| Exercise |
Please count the lines in the listing below that contain the word "icon", and give only that number.

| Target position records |
====

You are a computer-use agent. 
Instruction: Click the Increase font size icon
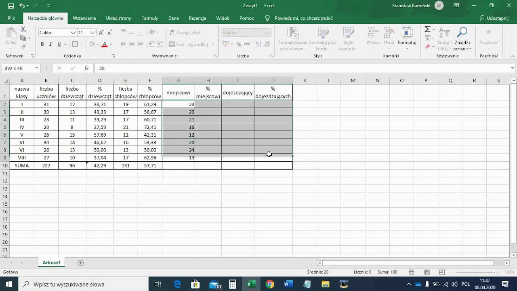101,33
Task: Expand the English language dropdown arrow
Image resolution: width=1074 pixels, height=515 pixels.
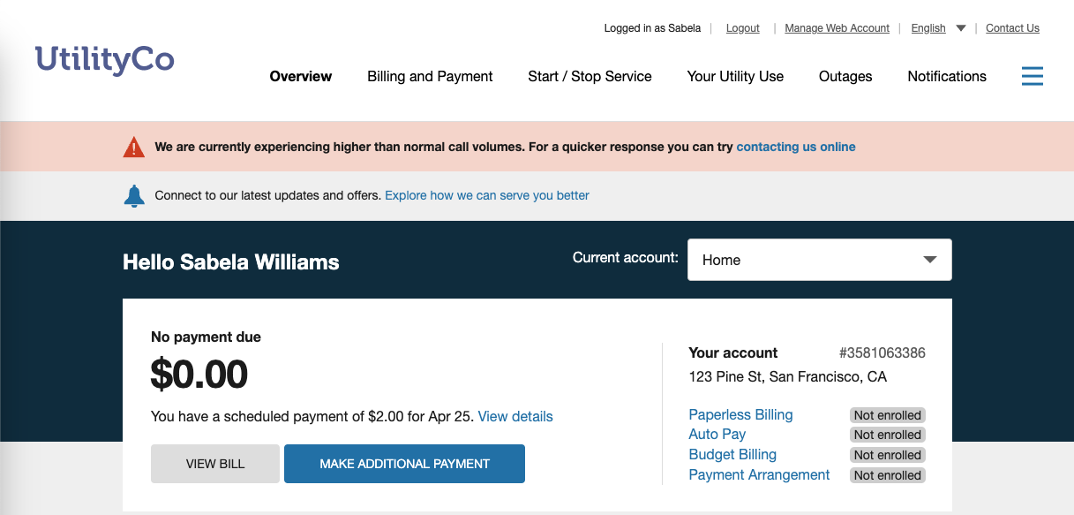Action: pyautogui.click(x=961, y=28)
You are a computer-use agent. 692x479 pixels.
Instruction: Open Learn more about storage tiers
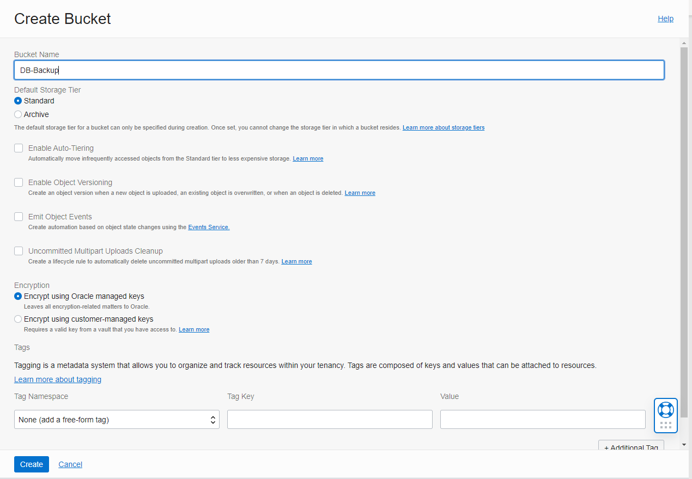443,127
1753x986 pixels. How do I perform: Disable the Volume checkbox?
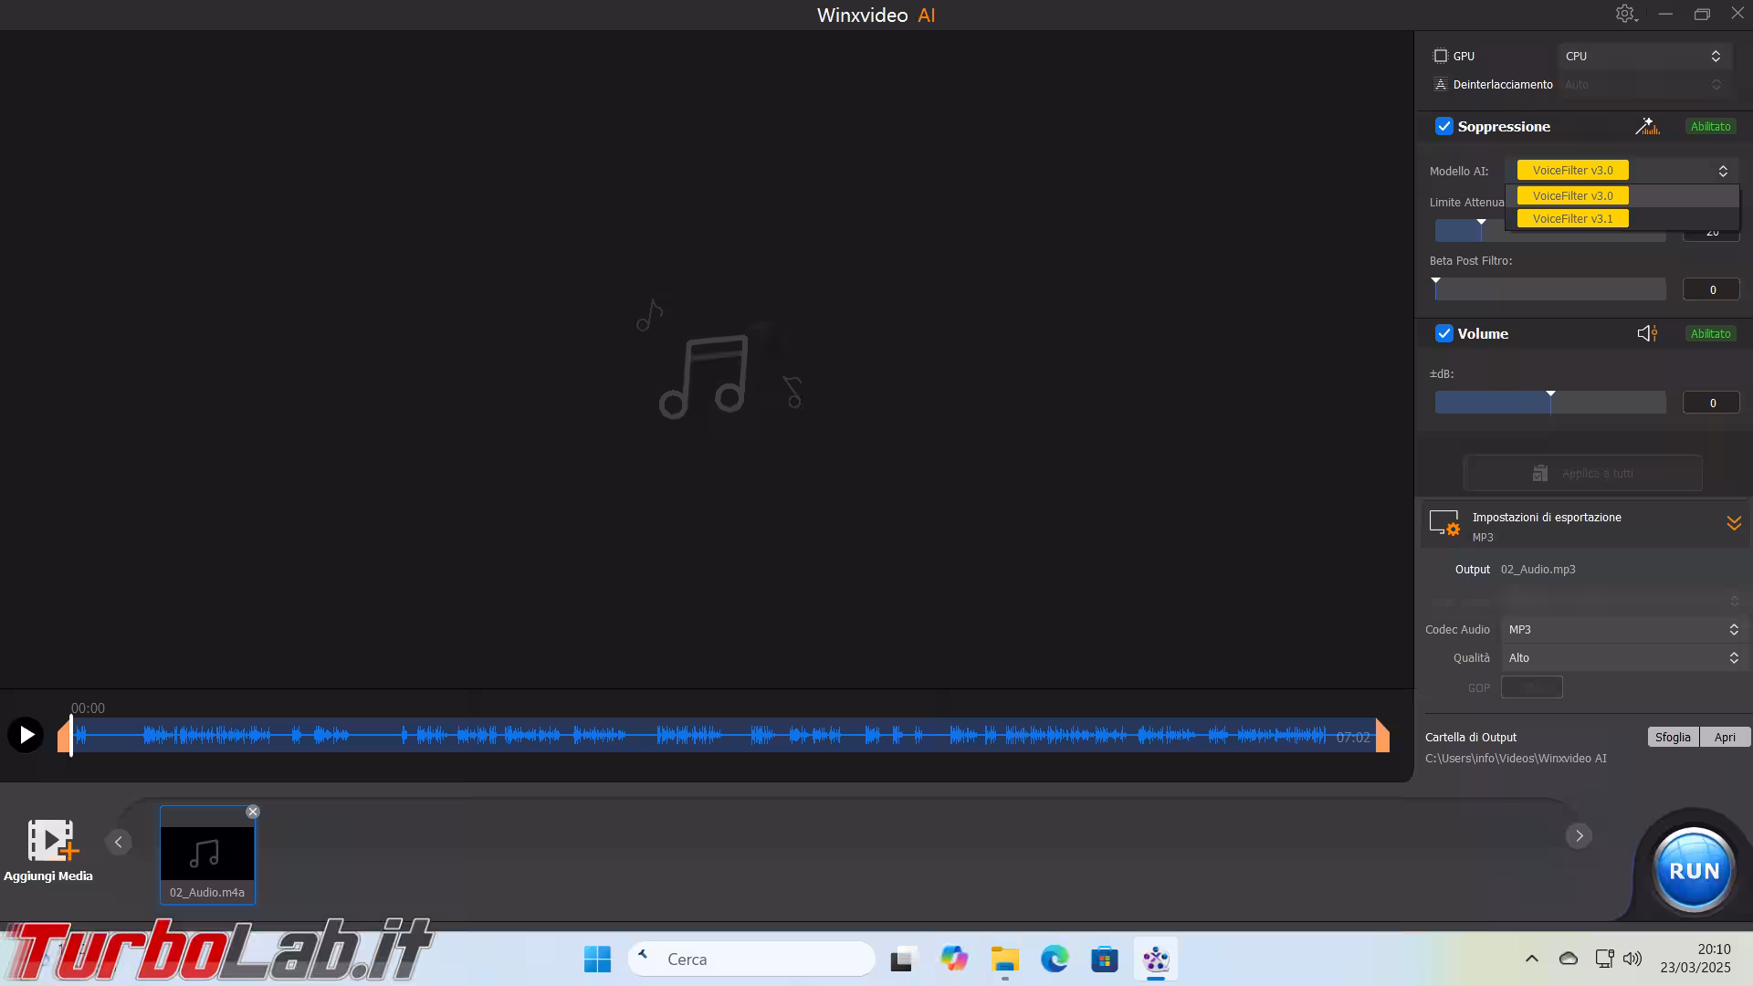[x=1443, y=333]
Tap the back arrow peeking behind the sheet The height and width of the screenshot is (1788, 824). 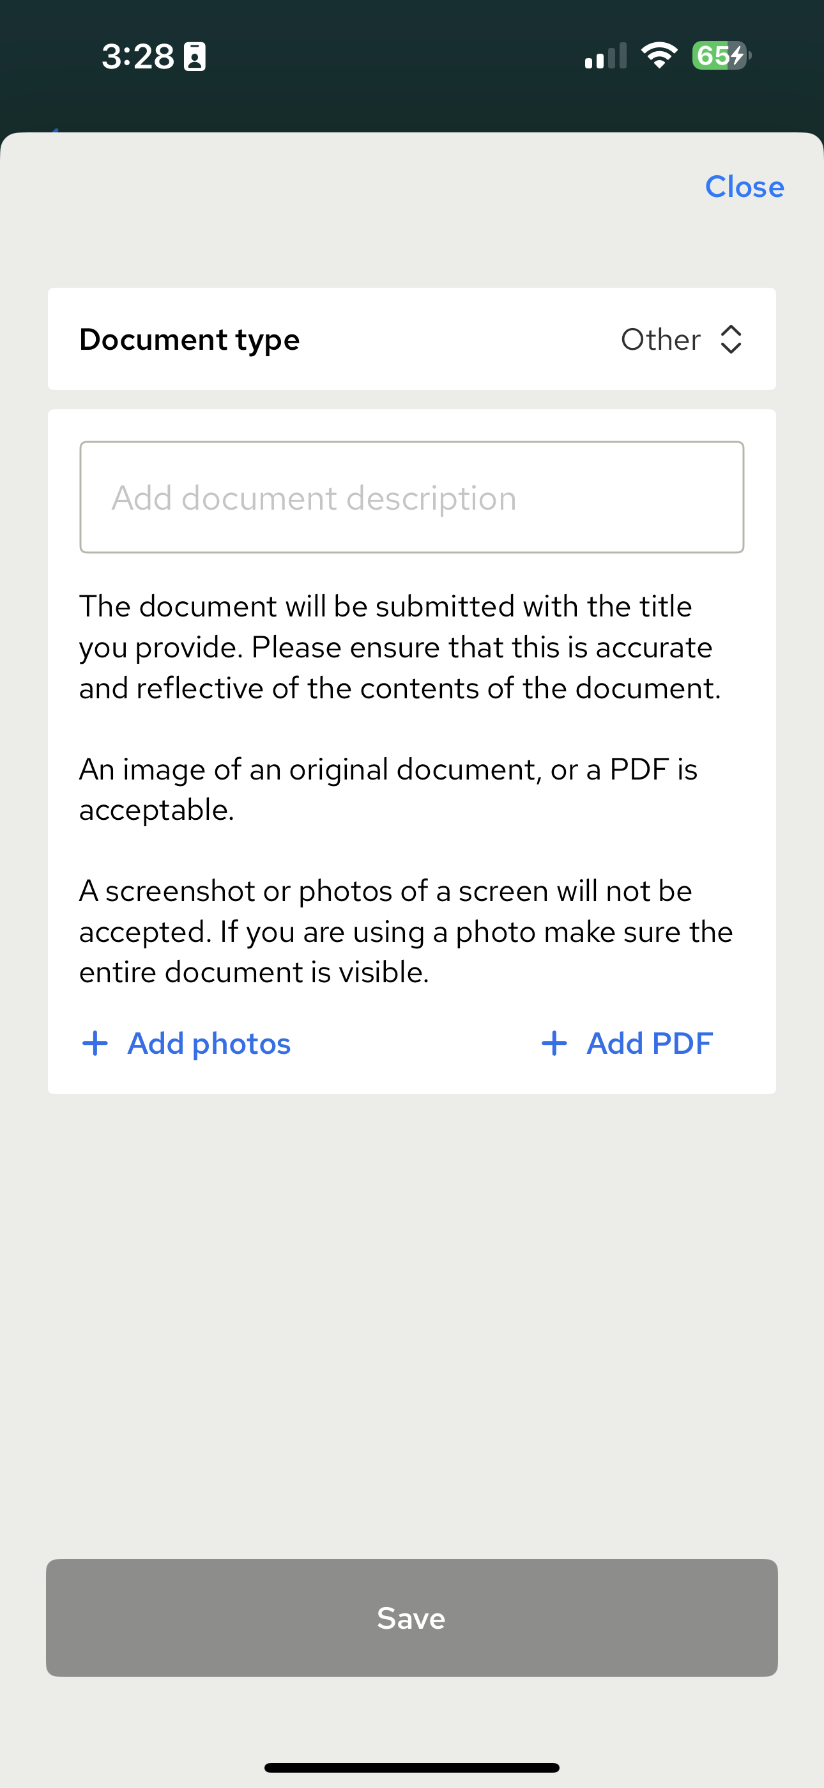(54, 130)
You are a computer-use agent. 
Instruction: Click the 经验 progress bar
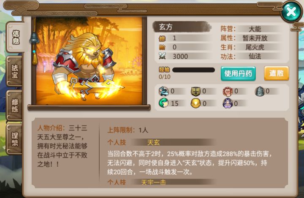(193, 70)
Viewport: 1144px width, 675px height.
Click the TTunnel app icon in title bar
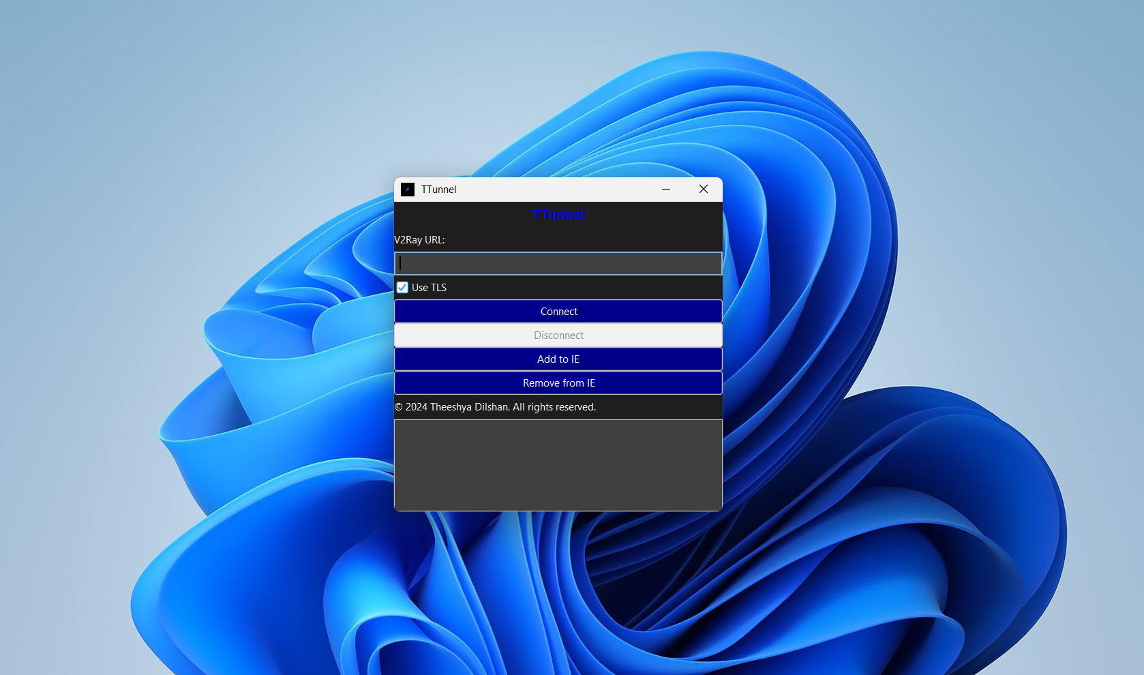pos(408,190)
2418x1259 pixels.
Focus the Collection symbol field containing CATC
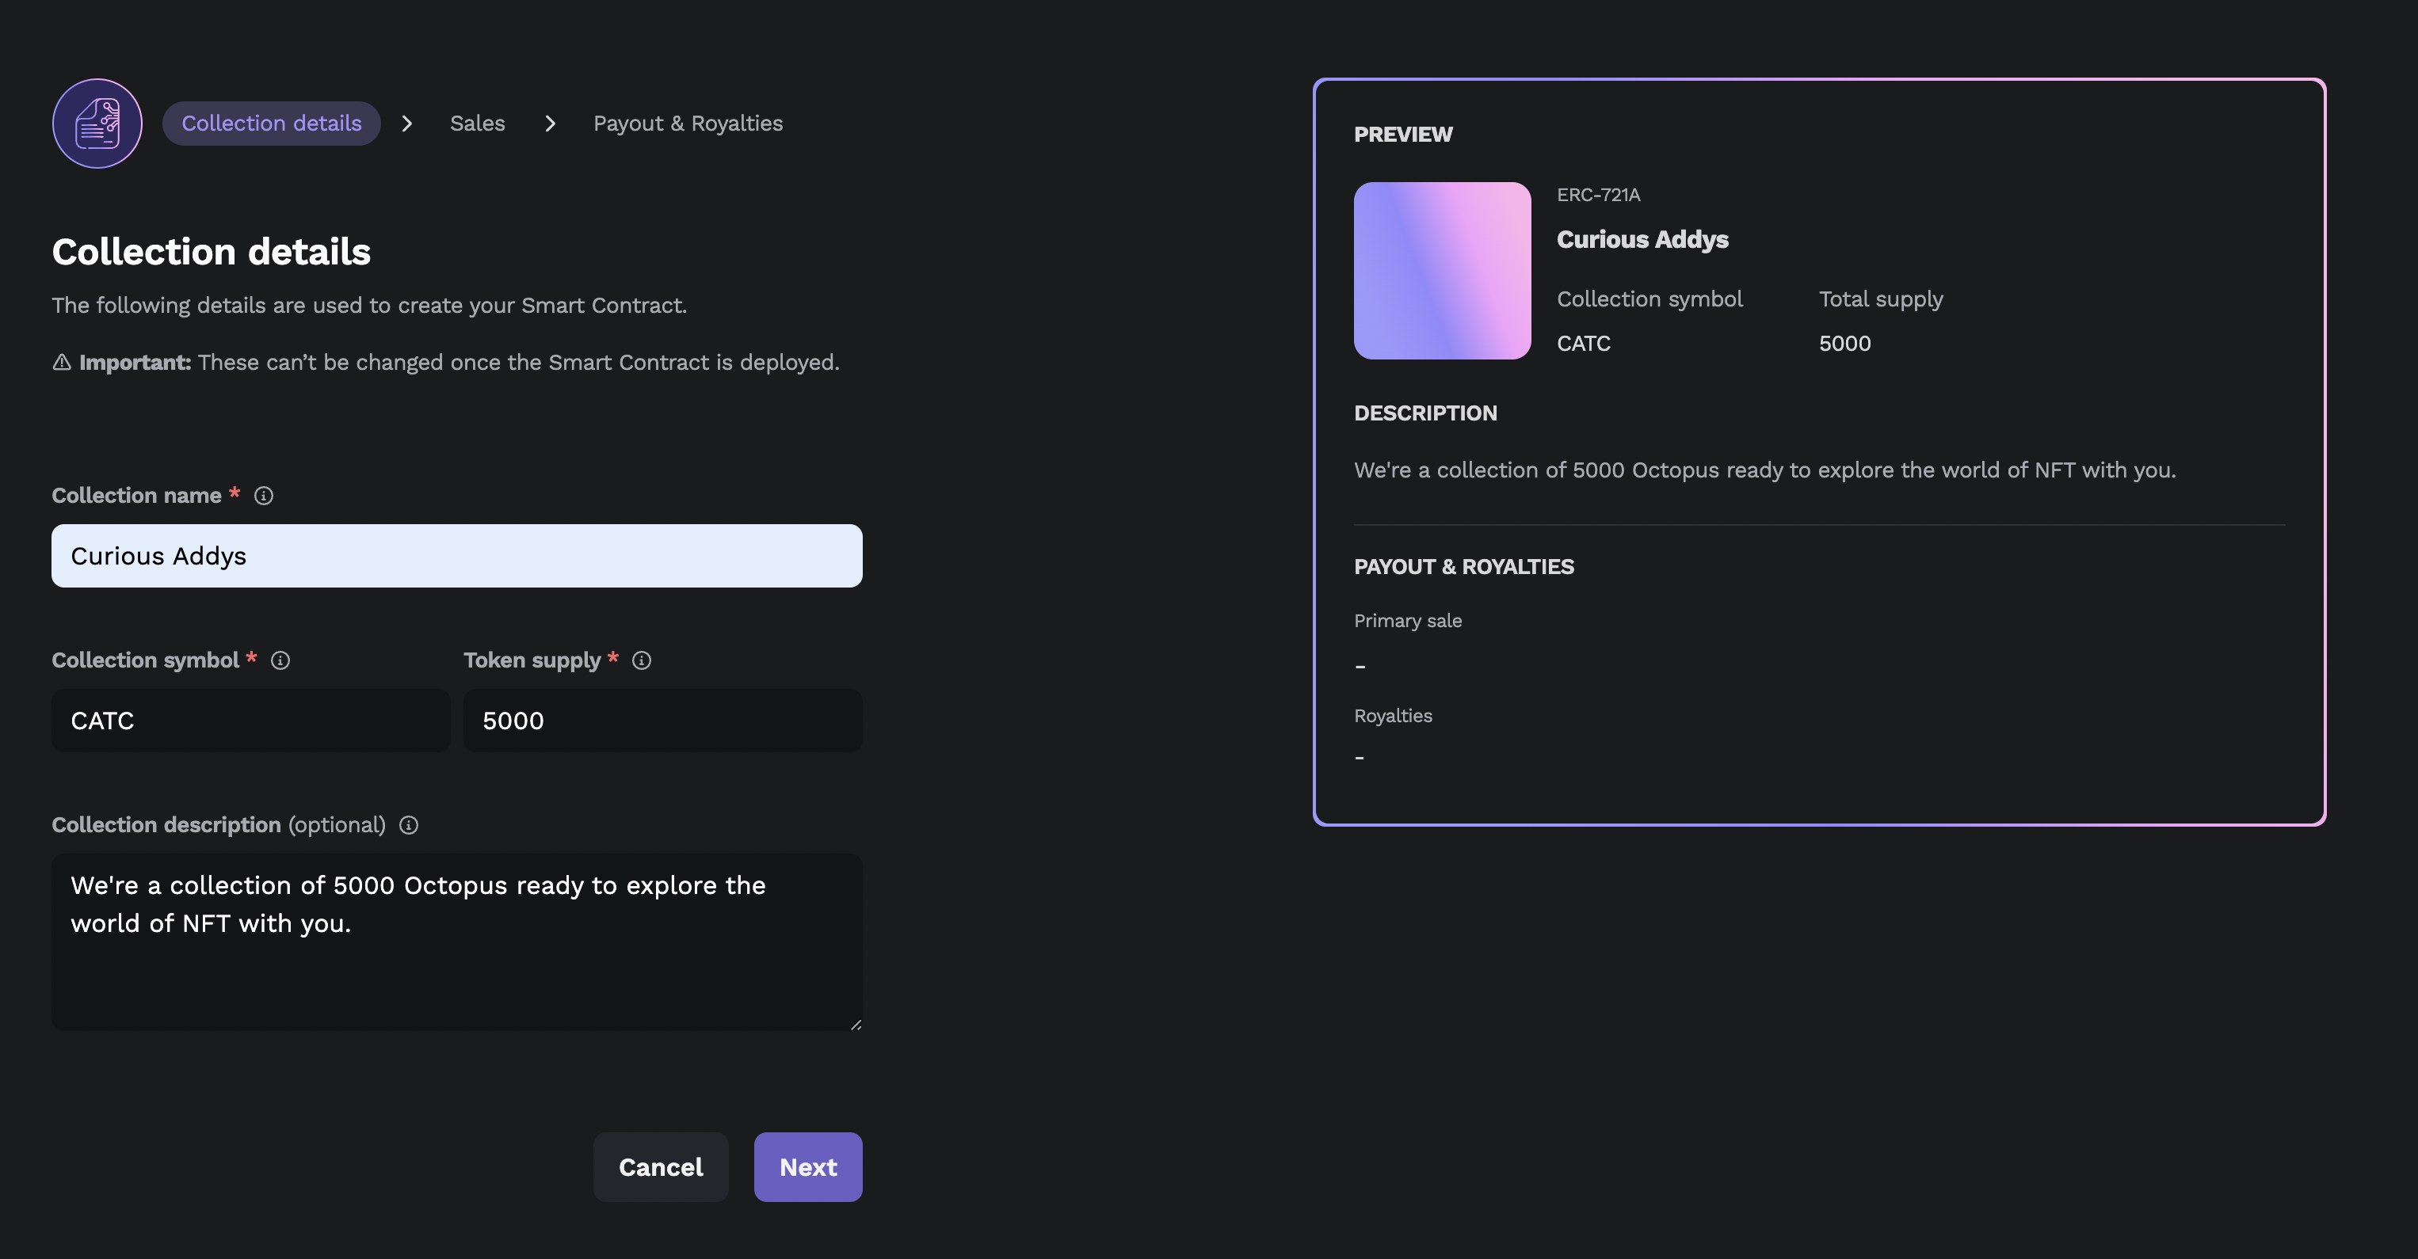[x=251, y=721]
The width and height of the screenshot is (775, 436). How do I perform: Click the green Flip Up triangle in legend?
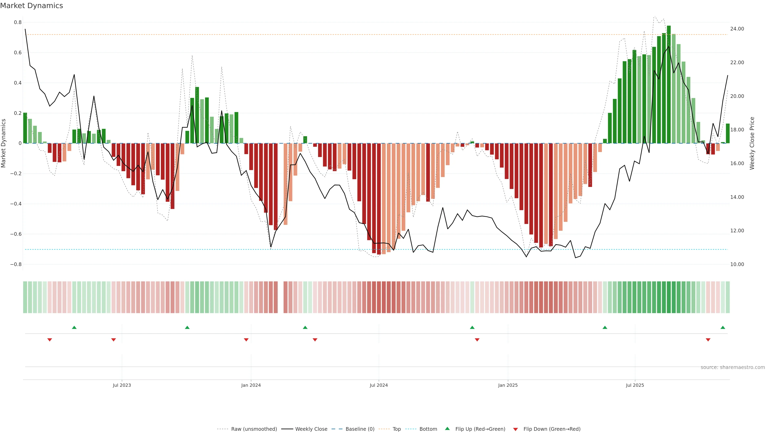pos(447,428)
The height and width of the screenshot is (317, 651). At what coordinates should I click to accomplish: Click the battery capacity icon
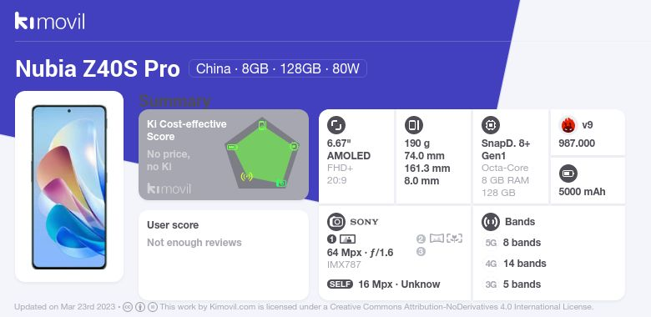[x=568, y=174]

====

| Worked answer |
3